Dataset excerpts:
◇ ◇ ◇ ◇ ◇
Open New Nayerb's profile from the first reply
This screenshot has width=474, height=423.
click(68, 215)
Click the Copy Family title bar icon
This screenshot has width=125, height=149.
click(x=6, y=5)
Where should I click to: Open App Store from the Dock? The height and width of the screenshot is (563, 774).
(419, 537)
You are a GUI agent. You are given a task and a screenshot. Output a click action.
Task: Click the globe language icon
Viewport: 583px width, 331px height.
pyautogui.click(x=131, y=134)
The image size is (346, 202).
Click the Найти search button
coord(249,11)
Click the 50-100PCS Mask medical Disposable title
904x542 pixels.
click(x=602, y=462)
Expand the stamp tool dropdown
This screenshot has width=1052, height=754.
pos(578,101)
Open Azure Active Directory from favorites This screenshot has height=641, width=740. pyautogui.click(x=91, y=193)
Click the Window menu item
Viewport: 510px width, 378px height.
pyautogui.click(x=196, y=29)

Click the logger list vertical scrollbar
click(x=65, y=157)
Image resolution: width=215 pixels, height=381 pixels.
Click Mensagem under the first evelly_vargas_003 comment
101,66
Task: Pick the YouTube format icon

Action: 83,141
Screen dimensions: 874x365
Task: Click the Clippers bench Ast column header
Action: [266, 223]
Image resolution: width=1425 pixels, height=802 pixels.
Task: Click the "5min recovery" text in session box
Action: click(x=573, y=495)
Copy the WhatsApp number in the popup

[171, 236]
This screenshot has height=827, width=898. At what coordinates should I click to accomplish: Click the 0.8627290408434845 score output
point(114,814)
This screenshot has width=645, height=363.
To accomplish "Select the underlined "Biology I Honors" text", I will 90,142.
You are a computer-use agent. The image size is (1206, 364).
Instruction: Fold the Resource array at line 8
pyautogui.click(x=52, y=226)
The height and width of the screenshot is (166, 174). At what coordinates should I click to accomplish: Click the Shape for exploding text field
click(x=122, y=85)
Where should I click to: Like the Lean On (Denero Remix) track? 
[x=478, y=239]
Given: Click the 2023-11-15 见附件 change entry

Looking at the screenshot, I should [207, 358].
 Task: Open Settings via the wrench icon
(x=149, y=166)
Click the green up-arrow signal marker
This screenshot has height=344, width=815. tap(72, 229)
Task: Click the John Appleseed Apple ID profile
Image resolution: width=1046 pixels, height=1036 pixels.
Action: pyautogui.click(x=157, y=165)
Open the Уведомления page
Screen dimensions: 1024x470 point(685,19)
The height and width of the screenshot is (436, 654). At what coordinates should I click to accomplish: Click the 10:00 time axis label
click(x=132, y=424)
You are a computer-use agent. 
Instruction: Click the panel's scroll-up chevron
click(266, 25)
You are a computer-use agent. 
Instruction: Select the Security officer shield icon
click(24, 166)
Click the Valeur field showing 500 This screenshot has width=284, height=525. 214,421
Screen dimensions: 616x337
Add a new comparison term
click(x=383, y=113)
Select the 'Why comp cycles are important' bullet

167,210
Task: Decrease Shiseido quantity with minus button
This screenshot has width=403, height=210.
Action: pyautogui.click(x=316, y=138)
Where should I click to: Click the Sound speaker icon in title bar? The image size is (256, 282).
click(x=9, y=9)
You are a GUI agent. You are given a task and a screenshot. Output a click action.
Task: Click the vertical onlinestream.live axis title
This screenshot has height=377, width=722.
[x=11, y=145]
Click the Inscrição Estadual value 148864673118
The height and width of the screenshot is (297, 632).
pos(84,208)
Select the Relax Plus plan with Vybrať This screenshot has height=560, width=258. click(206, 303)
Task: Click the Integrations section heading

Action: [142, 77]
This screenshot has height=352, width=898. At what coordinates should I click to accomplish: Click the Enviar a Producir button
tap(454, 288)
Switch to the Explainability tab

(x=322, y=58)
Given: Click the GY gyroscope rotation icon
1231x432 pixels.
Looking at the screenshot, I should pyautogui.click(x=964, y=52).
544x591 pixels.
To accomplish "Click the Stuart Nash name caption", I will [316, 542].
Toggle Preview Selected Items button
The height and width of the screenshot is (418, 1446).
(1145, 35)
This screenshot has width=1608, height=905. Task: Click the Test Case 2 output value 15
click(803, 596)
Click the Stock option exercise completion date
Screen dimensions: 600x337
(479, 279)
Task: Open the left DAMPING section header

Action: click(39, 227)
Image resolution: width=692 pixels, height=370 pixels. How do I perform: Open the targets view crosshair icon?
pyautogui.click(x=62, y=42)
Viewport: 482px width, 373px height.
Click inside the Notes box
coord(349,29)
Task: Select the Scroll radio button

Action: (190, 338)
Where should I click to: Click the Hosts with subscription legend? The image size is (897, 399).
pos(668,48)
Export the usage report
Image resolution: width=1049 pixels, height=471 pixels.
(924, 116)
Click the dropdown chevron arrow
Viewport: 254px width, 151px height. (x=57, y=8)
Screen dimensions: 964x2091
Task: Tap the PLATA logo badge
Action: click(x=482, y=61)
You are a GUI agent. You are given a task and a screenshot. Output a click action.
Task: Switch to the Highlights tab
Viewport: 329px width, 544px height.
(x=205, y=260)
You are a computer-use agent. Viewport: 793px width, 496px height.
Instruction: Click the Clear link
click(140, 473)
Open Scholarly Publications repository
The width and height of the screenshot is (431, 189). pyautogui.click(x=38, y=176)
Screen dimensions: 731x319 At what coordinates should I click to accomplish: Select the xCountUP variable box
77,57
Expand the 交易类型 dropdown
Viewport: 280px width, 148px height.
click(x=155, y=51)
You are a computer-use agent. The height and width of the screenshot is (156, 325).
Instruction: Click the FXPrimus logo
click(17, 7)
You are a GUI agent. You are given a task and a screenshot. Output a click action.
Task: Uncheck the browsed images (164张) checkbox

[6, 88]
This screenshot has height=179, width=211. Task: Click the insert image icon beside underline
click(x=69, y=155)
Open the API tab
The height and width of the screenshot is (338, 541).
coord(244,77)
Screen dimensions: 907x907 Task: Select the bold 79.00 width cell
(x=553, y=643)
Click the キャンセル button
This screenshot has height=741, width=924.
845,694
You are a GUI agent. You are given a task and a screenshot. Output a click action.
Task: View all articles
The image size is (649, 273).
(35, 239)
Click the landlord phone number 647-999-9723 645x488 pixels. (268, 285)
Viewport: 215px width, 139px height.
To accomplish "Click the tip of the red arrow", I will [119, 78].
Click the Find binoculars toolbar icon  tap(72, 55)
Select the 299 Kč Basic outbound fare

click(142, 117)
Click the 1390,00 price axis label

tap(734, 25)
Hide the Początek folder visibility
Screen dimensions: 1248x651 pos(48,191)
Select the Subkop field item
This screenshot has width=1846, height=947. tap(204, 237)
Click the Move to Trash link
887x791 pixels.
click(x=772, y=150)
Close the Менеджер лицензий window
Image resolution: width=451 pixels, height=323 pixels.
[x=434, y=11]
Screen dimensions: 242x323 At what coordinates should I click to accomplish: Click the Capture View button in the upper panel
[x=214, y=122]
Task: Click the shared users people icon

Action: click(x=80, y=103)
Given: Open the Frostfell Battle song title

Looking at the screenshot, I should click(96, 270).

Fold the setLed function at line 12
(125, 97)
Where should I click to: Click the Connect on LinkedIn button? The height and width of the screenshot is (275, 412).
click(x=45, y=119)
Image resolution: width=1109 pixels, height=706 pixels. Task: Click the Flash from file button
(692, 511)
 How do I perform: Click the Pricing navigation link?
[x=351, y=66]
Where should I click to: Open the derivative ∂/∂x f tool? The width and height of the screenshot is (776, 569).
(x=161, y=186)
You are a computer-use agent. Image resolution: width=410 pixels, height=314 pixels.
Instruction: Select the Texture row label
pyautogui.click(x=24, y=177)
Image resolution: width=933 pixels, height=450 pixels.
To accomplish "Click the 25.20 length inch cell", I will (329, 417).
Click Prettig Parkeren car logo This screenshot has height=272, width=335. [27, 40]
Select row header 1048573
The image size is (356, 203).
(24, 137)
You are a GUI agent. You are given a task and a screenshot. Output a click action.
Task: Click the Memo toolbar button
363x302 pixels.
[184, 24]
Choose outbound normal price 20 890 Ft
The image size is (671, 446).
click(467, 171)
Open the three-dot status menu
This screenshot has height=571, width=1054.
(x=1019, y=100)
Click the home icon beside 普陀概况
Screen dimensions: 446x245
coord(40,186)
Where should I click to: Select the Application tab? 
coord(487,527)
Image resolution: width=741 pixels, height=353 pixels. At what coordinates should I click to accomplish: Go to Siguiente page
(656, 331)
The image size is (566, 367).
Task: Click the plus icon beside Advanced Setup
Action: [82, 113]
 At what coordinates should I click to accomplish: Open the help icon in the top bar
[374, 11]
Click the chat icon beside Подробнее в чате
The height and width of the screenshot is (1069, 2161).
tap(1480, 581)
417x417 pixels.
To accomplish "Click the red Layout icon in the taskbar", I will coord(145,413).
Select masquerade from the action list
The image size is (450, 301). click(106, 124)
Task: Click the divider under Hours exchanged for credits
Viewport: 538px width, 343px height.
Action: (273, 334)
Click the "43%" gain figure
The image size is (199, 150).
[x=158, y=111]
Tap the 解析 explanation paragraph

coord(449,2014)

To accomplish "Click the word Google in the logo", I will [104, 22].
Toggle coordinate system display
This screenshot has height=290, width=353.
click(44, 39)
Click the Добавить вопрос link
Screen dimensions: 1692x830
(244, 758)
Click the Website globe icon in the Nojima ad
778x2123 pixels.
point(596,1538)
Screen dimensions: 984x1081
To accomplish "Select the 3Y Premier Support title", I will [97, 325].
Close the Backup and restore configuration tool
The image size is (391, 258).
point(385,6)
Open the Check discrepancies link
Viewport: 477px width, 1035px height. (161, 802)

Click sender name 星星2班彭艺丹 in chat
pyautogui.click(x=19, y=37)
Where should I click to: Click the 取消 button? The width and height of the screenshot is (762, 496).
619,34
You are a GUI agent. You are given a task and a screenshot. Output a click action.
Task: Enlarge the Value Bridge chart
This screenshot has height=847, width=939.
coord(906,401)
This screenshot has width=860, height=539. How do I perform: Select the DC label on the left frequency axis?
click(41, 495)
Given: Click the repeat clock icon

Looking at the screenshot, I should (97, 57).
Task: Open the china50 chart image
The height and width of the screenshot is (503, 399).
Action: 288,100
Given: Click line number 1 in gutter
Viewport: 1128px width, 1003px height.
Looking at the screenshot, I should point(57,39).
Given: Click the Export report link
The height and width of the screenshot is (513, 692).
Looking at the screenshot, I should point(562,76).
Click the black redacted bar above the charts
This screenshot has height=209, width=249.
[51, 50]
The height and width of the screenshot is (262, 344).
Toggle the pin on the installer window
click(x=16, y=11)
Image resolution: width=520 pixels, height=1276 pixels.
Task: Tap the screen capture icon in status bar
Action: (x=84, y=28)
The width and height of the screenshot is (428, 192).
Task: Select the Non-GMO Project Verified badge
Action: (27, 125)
◇ ◇ ◇ ◇ ◇
## WORK ORDER
Each line from the one containing "The height and width of the screenshot is (262, 344)." to the last line above must be returned exactly, and no line outside that range.

## YOUR SOLUTION
The height and width of the screenshot is (262, 344).
Toggle the pin on the installer window
click(x=16, y=11)
Image resolution: width=520 pixels, height=1276 pixels.
Task: Tap the screen capture icon in status bar
Action: (x=84, y=28)
The width and height of the screenshot is (428, 192).
Task: Select the Non-GMO Project Verified badge
Action: (27, 125)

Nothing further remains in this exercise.